NIPPONIA No.17 June 15, 2001


Special Feature*

Castle Builders and Admirers

There are castles in many parts of Japan, and tourists and history lovers come to see them year after year. What makes people want to go and see old defense works built hundreds of years ago? This article looks at castles in Japanese history, and the attraction they still possess today.

Written by Owada Tetsuo

Professor at Shizuoka University

The foundation of Edo Castle's main tower, located on the grounds of the Imperial Palace. The main tower burned in 1657 and was never rebuilt. (Photo by Ito Chiharu)

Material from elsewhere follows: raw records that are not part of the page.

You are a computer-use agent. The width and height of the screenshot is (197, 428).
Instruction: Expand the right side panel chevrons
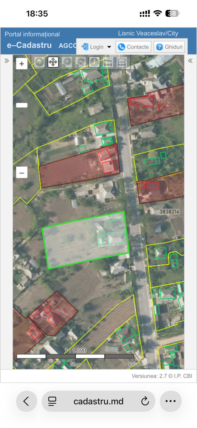tap(190, 61)
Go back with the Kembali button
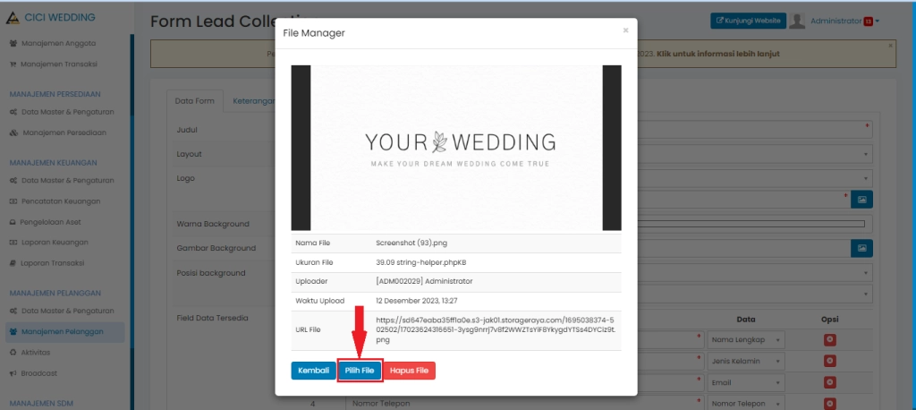This screenshot has width=916, height=410. 313,371
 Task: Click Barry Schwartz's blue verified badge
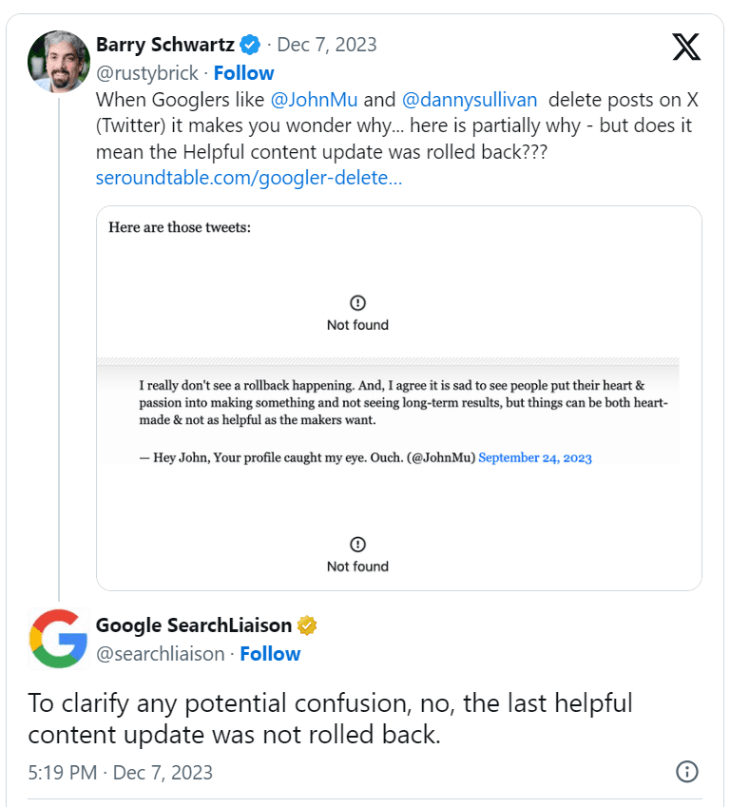[249, 44]
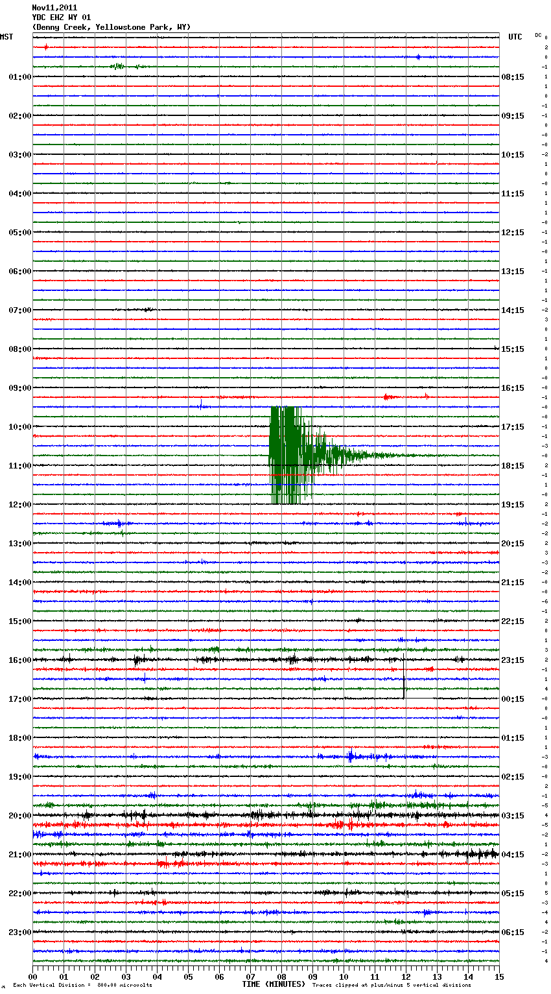Click the large green clipped earthquake waveform
Screen dimensions: 551x994
point(292,455)
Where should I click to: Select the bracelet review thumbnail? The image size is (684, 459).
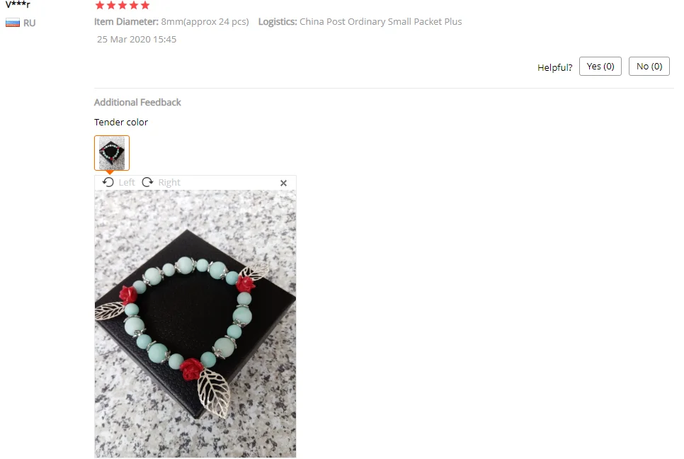pos(112,153)
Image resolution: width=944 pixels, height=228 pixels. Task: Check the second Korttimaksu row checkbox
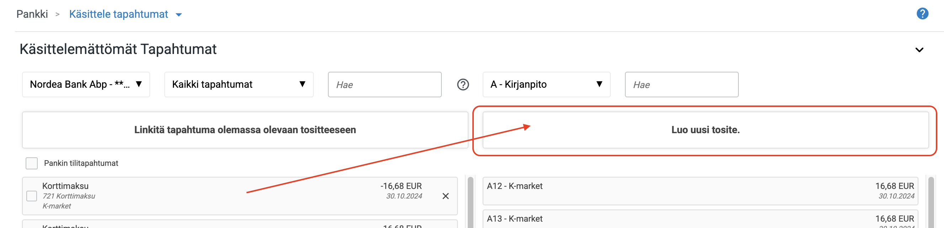pyautogui.click(x=32, y=226)
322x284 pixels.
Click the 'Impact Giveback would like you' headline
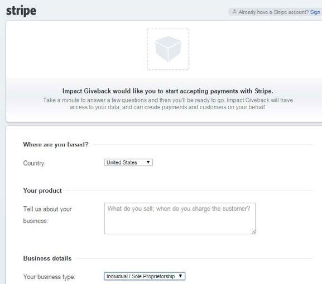click(x=168, y=91)
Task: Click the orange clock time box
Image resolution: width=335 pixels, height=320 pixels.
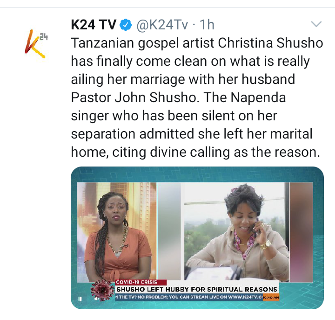Action: 271,297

Castles as History and Beauty

Century after century, people have built castles to protect themselves from enemies beyond their borders. In prehistoric Japan, people protected their villages with moats and earthworks, and these were remarkable "castles" in their own right. After the establishment of a government based on legal codes (late 7th century to the 10th century), the state erected a number of national defense works. These included Taga-jo, a military outpost established to carry out raids in northern Honshu, and Mizuki-jo and Ito-jo, fortifications built in Kyushu to ward off possible attacks from Tang China or the Silla Kingdom in Korea. We can consider these defense works to be castles as well.
During the medieval age and the time of the samurai, castles assumed even greater importance in Japan, and they became larger and more numerous.In the Warring States period (mid-1400s to the second half of the 1500s), each local lord built a castle in his own part of the country.These military bases were hard to attack and easy to defend, and the lords used them to control their domains.Two immense and magnificent castles erected during this time, Azuchi Castle (built by Oda Nobunaga, 1534-1582) and Osaka Castle (built by Toyotomi Hideyoshi, 1536-1598), became prototypes for castles constructed later in the Edo period.
The period from 1568 to 1603, when the country felt the influence of Oda Nobunaga and then Toyotomi Hideyoshi, is sometimes called the Shokuho era.Cultural historians call it the Azuchi-Momoyama period, borrowing the names of Nobunaga's residential castle in Azuchi and Hideyoshi's other castle in Fushimi Momoyama.Both castles were near Kyoto, and both had a stupendous and awesome design that helped define castle architecture.
Castles built at this time and during the Edo period generally had a multi-storied main tower (tenshukaku).In the early days the towers were lookouts and command posts to be used in battle, but later they became more important as symbols indicating the castle lord's prestige.That is why both the exterior and the interior were designed and decorated in a very elaborate manner.
The exterior walls of the towers were covered in white plaster to protect them from fire.The plaster served another purpose as well, creating a beautiful and intriguing contrast with the dark roof tiles and the boards of the black wooden walls.
The walls had small openings that could be round, triangular, square or rectangular.These holes were used for defensive purposes, such as shooting muskets at attackers.In addition to having a strategic purpose, they added beauty to the structure.